Natural Language Processing (NLP) with PyTorch

Getting the Data

In this training, there are two options of participating.

Option 1: Download and Setup things on your laptop

The first option is to download the data below, setup the environment, and download the notebooks when we make them available. If you choose this options but do not download the data before the first day, we will have several flash drives with the data on it.

Please visit this link to download the data.

Option 2: Use O’Reilly’s online resource through your browser

The second option is to use an online resource provided by O’Reilly. On the first day of this training, you will be provided with a link to a JupyterHub instance where the environment will be pre-made and ready to go! If you choose this option, you do not have to do anything until you arrive on Sunday. You are still required to bring your laptop.

Environment Setup

On this page, you will find not only the list of dependencies to install for the tutorial, but a description of how to install them. This tutorial assumes you have a laptop with OSX or Linux. If you use Windows, you might have to install a virtual machine to get a UNIX-like environment to continue with the rest of this instruction. A lot of this instruction is more verbose than needed to accomodate participants of different skill levels.

Please note that these are only optional. On the first day of this training, you will be provided with a link to a JupyterHub instance where the environment will be pre-made and ready to go!

0. Get Anaconda

Anaconda is a Python (and R) distribution that aims to provide everything needed for common scientific and machine learning situations out-of-the-box. We chose Anaconda for this tutorial as it significantly simplifies Python dependency management.

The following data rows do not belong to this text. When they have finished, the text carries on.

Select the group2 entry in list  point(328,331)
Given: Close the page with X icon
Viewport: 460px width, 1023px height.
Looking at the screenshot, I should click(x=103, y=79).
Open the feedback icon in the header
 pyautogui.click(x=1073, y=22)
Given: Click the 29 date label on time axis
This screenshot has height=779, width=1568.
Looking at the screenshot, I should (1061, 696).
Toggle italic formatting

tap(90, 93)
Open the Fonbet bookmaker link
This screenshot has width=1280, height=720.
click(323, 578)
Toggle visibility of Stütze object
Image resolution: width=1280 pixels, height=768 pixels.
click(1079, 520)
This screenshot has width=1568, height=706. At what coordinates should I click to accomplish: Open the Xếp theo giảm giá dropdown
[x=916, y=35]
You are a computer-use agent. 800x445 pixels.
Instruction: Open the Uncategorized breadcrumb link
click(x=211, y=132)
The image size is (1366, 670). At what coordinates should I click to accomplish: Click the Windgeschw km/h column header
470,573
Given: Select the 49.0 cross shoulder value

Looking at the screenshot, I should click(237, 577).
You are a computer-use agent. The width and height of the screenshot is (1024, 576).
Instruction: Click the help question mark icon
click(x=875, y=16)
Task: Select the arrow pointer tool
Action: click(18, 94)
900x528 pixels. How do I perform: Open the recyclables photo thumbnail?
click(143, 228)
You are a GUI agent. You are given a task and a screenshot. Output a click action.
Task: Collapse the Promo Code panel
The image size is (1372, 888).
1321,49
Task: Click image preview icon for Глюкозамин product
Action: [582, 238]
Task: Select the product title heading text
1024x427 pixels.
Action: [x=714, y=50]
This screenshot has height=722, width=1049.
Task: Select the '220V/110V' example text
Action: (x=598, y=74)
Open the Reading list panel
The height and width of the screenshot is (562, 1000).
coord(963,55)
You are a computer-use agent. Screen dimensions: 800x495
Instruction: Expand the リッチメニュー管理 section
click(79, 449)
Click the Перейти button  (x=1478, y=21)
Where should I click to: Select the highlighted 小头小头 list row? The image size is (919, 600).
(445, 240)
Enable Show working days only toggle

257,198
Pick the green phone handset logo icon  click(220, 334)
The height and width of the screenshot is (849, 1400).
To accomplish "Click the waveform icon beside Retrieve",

In practice, Anaconda can be used to manage different environment and packages. This setup document will assume that you have Anaconda installed as your default Python distribution.

You can download Anaconda here: https://www.continuum.io/downloads

After installing Anaconda, you can access its command-line interface with the conda command.

1. Create a new environment

Environments are a tool for sanitary software development. By this, we mean that you can install specific versions of packages without worrying that it breaks a dependency elsewhere.

Here is how you can create an environment with Anaconda

conda create -n dl4nlp python=3.6

2. Install Dependencies

2a. Activate the environment

After creating the environment, you need to activate the environment:

source activate dl4nlp

After an environment is activated, it might prepend/append itself to your console prompt to let you know it is active.

With the environment activated, any installation commands (whether it is pip install X, python setup.py install or using Anaconda’s install command conda install X) will only install inside the environment.

2b. Install IPython and Jupyter

Two core dependencies are IPython and Jupyter. Let’s install them first:

conda install ipython
conda install jupyter

To allow a jupyter notebooks to use this environment as their kernel, it needs to be linked:

python -m ipykernel install --user --name dl4nlp

2c. Installing CUDA (optional)

NOTE: CUDA is currently not supported out of the conda package control manager. Please refer to pytorch’s github repository for compilation instructions.

If you have a CUDA compatible GPU, it is worthwhile to take advantage of it as it can significantly speedup training and make your PyTorch experimentation more enjoyable.

To install CUDA:

  1. Download CUDA appropriate to your OS/Arch from here.
  2. Follow installation steps for your architecture/OS. For Ubuntu/x86_64, see here.
  3. Download and install CUDNN from here.

Make sure you have the latest CUDA (8.0) and CUDNN (7.0).

2d. Install PyTorch

There are instructions on http://pytorch.org which detail how to install it. If you have been following along so far and have Anaconda installed with CUDA enabled, you can simply do:

conda install pytorch torchvision cuda80 -c soumith

The widget on PyTorch.org will let you select the right command line for your specific OS/Arch. Make sure you have PyTorch 2.0 or higher.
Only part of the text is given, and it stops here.